High‑performance lithium‑ion batteries lose a portion of their energy as heat during the conversion between electrical and chemical energy as they charge and discharge. Effective thermal management is needed to prevent the dissipated heat from degrading the battery, impacting its lifespan over time and triggering thermal runaway. Without breaking a sweat, City University of Hong Kong researchers have engineered an efficient thermal management approach for these batteries.

Inspired by the natural cooling mechanism — or sweating — of mammalian skin, a new cooling membrane was devised to dissipate heat. The passive cooling membrane draws heat away from batteries by releasing water vapor and then recharges this thermal capability by pulling moisture back in from the air.
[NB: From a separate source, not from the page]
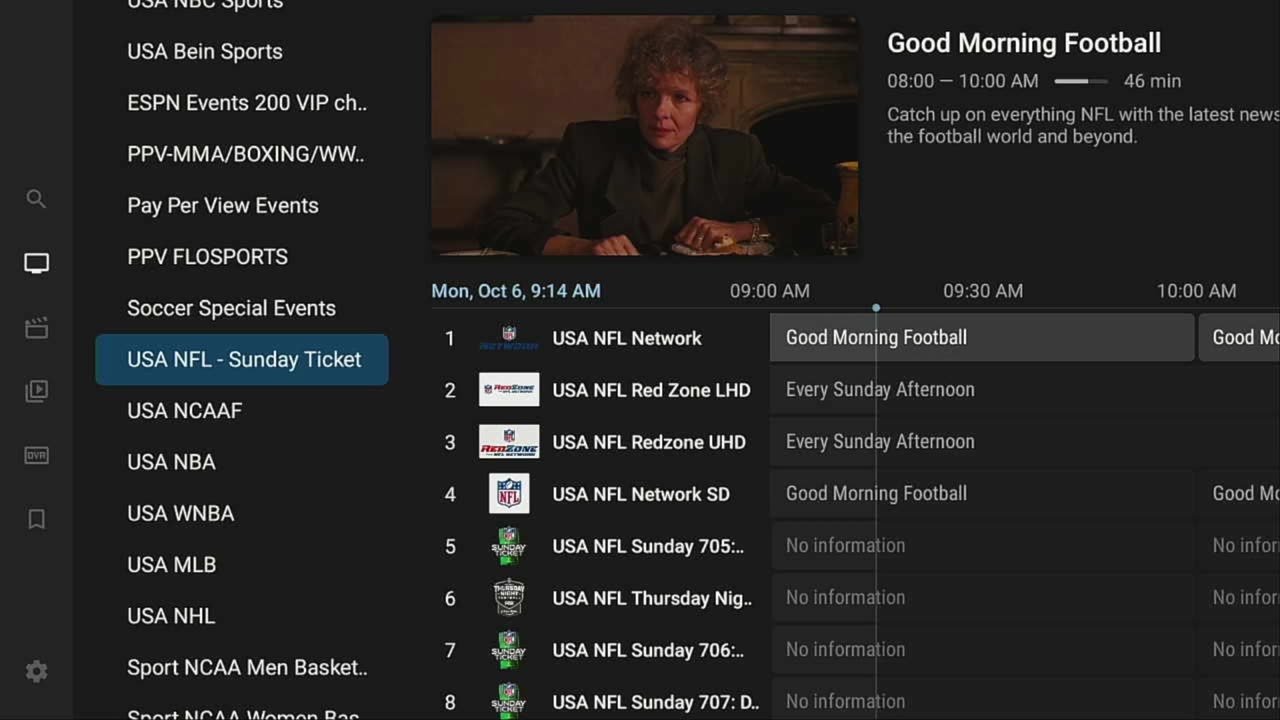Click the Thursday Night channel logo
Composed of lithium chloride, graphene oxide and active carbon fiber encased in a porous PTFE membrane, the system pulls in and retains water from the atmosphere when the battery is cool. As the unit heats up, the water absorbs the heat and evaporates, transferring it away from the battery.

Experiments described in ACS Nano confirm that the self-adaptive cooling membrane delivers an average cooling power of 802.5 W·m⁻² and reduces temperature by a total of 34.3° C (61.7° F) under a 2.7 kW·m⁻² heat flux. When applied to a commercial 3.7 V/12 Ah lithium-ion battery under high-rate discharging and charging, the membrane extended battery lifetime from 118 to 233 cycles.

In addition to beneficial sweating, the membrane improves flame retardancy, preventing thermal runaway under conditions that would normally cause combustion.